Alimentation d’un cheval sous traitement aux corticoïdes

Publié le par François Kaeffer. Editions Alpha et Omega

L’une des questions possibles quand nous voyons les troubles métaboliques qu’engendrent au long cours l’utilisation de ces corticoïdes est : que peut-on faire, d’un point de vue alimentaire, lors de l’utilisation de ces molécules ?

Le tableau de l’article précédent montre, non seulement, l’activité mais surtout les enzymes touchées. Ces détails pour biochimiste fou, nous permettent d’estimer les changements alimentaires à effectuer en cas d’utilisation à long terme de ces molécules.

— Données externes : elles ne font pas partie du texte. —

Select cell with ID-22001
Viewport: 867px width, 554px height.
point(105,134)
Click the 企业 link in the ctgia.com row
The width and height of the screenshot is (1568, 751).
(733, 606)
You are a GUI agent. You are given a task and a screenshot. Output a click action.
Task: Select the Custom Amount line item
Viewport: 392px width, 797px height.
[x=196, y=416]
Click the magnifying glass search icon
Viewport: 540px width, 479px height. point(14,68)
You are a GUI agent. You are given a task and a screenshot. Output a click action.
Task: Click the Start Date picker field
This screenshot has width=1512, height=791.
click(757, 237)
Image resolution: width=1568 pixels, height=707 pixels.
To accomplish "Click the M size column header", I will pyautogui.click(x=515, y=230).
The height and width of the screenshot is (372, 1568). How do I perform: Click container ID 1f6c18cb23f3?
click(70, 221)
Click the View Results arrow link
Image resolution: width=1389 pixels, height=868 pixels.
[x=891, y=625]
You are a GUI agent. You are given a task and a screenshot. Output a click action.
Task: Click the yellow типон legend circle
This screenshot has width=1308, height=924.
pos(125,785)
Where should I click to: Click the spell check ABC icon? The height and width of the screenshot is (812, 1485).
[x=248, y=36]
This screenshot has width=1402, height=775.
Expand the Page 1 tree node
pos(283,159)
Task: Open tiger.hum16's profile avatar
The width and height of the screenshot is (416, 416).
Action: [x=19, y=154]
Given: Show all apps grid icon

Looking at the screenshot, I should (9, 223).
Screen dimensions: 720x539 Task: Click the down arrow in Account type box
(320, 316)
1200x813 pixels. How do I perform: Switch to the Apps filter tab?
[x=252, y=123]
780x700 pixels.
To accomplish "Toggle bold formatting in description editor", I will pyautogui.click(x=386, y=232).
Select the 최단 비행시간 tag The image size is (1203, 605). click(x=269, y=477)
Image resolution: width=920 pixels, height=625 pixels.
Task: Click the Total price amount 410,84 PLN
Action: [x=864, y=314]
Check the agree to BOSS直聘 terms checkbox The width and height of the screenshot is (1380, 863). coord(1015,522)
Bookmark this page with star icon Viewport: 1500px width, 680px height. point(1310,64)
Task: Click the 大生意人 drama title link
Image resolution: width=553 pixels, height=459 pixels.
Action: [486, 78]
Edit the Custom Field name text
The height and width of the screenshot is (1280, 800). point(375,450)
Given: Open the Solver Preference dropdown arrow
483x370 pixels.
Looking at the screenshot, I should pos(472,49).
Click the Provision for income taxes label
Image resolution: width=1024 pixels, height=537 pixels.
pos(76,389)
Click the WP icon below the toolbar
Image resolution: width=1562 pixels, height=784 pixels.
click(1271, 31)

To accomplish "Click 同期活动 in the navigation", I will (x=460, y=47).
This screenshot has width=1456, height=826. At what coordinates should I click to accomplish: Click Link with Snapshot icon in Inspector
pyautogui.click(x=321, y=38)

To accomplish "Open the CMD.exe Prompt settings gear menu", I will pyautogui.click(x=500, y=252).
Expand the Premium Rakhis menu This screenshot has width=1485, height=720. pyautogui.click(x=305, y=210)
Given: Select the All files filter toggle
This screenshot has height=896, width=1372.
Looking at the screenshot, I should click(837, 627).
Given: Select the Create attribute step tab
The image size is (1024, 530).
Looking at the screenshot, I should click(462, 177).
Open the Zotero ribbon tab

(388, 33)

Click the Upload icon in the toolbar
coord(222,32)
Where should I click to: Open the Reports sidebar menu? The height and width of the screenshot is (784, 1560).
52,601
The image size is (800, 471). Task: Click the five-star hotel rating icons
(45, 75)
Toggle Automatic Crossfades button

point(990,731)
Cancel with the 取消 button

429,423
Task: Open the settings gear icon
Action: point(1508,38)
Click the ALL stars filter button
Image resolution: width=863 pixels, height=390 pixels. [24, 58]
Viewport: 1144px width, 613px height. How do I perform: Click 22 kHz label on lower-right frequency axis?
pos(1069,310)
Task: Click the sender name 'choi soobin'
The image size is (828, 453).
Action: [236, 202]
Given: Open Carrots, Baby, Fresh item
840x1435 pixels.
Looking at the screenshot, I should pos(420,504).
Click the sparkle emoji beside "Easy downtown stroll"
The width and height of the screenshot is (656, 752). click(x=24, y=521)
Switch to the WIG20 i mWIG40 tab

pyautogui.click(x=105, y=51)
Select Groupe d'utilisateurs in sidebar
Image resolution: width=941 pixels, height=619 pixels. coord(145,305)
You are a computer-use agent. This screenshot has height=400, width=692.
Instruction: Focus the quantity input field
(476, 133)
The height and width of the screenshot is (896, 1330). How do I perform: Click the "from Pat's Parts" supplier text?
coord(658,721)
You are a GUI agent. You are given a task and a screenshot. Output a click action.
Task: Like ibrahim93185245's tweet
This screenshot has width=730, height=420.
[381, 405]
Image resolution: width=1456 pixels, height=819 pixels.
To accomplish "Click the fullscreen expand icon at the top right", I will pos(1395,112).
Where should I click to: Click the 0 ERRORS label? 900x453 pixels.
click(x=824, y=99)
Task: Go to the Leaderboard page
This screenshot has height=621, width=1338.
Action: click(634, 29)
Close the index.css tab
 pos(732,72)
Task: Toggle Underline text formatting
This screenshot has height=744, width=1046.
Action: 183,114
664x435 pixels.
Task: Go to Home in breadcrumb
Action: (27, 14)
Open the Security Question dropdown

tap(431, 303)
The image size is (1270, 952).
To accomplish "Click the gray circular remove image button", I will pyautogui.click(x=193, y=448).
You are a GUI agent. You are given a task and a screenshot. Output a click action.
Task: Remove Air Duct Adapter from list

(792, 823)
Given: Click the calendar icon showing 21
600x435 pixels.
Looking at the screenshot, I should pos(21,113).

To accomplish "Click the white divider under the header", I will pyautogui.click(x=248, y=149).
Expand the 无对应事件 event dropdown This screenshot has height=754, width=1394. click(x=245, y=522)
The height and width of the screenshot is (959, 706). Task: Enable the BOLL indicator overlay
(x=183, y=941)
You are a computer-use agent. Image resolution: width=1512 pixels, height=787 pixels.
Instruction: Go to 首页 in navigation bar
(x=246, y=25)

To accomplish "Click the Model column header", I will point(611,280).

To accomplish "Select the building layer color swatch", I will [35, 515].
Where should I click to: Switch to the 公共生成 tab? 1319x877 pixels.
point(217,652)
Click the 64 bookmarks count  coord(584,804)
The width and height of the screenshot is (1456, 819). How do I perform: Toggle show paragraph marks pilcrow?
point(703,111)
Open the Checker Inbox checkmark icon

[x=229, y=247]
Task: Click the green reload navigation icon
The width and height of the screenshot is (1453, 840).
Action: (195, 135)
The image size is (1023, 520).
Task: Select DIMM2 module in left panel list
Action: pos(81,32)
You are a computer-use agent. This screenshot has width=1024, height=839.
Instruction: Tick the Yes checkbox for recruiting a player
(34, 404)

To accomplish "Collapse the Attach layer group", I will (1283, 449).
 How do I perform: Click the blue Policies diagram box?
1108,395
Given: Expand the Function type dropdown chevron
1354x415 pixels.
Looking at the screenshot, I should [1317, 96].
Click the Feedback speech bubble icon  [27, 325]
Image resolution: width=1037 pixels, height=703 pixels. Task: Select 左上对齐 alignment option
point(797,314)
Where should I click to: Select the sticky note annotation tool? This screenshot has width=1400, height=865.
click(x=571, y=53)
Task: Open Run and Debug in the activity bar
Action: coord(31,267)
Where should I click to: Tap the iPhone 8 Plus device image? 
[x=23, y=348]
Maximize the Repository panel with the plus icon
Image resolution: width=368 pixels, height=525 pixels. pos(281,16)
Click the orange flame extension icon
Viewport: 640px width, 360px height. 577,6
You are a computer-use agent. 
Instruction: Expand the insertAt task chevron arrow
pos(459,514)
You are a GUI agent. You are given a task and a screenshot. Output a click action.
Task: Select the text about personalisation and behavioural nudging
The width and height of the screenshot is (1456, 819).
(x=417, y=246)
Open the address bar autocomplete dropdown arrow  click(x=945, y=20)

L’action sur les glucides ne jouera pas sur la synthèse de glycogène de grand rôle même si nous pouvons noter qu’au vu de l’action sur l’efficacité de l’insuline et sur la circulation des lipides, nous aurons une utilisation des réserves musculaires de glycogène.

Si nous ne parlons que l’action hyperglycémiante sans préciser que les corticoïdes s’opposent à l’entrée du glucose au niveau musculaire, nous serions tentés de les suspecter d’être délétères en cas de PSSM (Myopathie par stockage de polysaccharides).

D’un point de vue alimentaire, il faut traiter ces chevaux comme des insulino-résistants avec une limitation de l’amidon, une multiplication des repas et une complémentation énergétique par les lipides et les protéines.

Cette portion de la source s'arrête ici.